O presidente Luiz Inácio Lula da Silva oficializou, nesta terça-feira (23), o decreto do Indulto de Natal 2025. A medida, publicada no Diário Oficial da União (DOU), detalha as regras para o perdão de penas e as restrições rigorosas para crimes específicos, como os atos contra o Estado Democrático de Direito.
O indulto natalino é uma prerrogativa constitucional do Presidente da República, concedida anualmente como um gesto humanitário que extingue a punibilidade de detentos que atendem a requisitos de tempo de cumprimento de pena e bom comportamento.
Quem não tem direito ao Indulto de Natal 2025?
O decreto deste ano mantém o rigor sobre crimes considerados graves ou que ameaçam a ordem pública. Estão terminantemente excluídos do benefício:
- Atentados à Democracia: Condenados por ataques ao Estado Democrático de Direito.
- Crimes Hediondos: Tortura, terrorismo e racismo.
- Violência contra a Mulher: Feminicídio e casos de perseguição (stalking).
- Crime Organizado: Tráfico de drogas e lideranças de facções criminosas.
- Delação Premiada: Presos que firmaram acordos de colaboração ou que estão em presídios de segurança máxima.
No caso de corrupção (passiva, ativa ou peculato), o perdão só é permitido se a pena total for inferior a quatro anos.
Critérios e Regras para Concessão
O benefício é segmentado de acordo com o tempo de condenação e o histórico do detento (reincidência):
- Penas de até 8 anos (sem violência): Necessário ter cumprido 1/5 da pena (não reincidentes) ou 1/3 (reincidentes) até o dia 25 de dezembro de 2025.
- Penas de até 4 anos (com ou sem violência): Exige-se o cumprimento de 1/3 da pena para réus primários ou metade para reincidentes.
Benefícios Especiais: Idosos, Mães e Saúde
O decreto de 2025 traz um olhar social para grupos vulneráveis, permitindo a redução do tempo de carência pela metade para:
- Pessoas com mais de 60 anos.
- Mães com filhos de até 16 anos ou com deficiência.
- Pais que sejam os únicos responsáveis por menores de idade.
Casos de Saúde e Deficiência
O texto amplia o perdão para presos em condições de saúde críticas onde o sistema prisional não consegue oferecer o tratamento adequado.

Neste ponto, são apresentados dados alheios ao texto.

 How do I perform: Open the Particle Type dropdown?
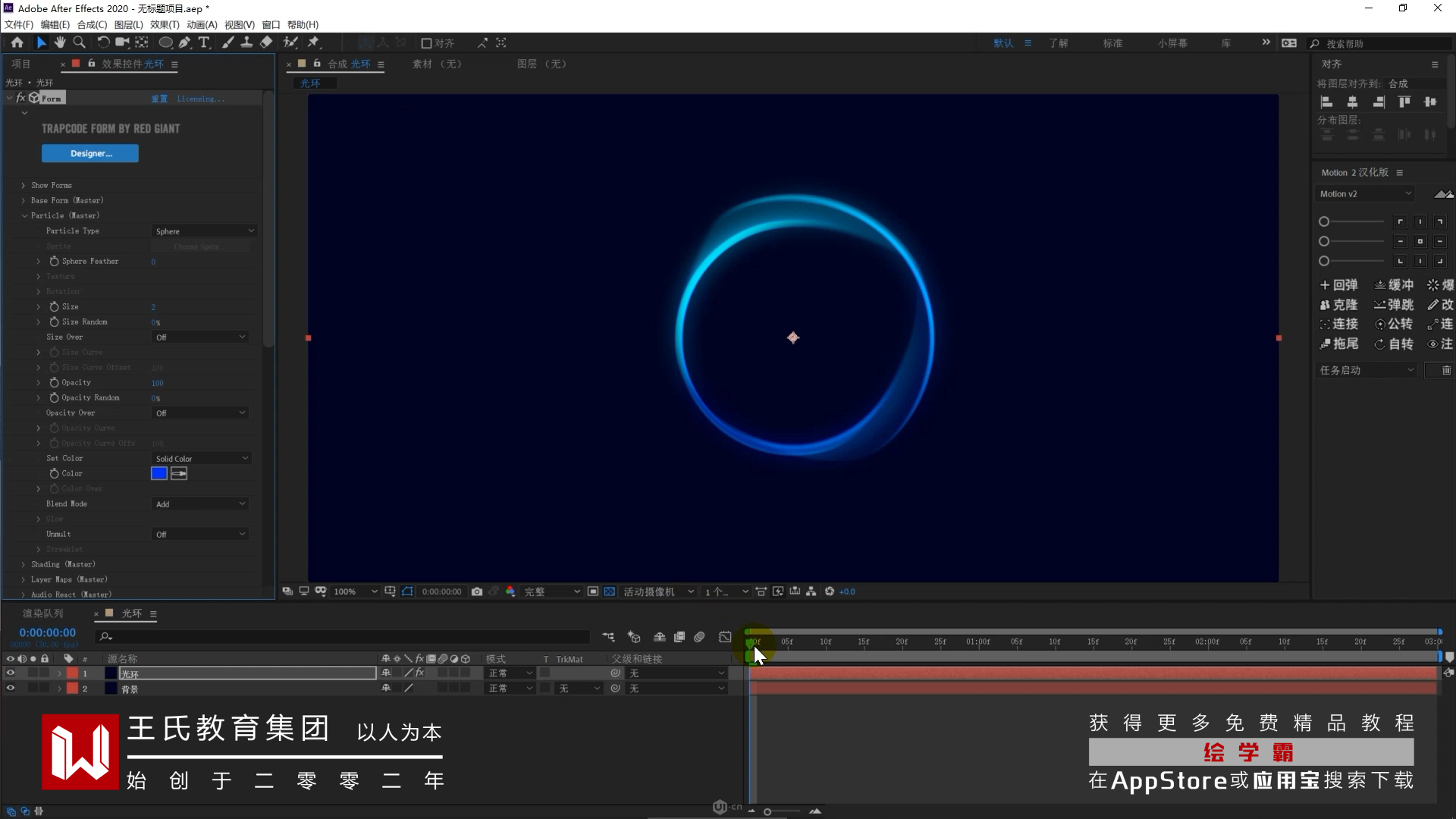point(205,231)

Isso inclui:
- Pessoas com cegueira, paraplegia ou deficiências graves pós-crime.
- Portadores de HIV em estágio terminal ou câncer (estágio IV).
- Indivíduos com Transtorno do Espectro Autista (TEA) severo (grau 3).
Perdão de Multas e Comutação de Penas
Além da liberdade, o decreto prevê o perdão de penas de multa para condenados em situação de extrema pobreza (moradores de rua ou beneficiários de auxílios sociais) ou quando o valor é tão baixo que não justifica o custo da execução fiscal.
Para aqueles que não se enquadram no perdão total, existe a comutação de pena (redução do tempo restante):
- Não reincidentes: Redução de 1/5 da pena.
- Reincidentes: Redução de 1/4 da pena.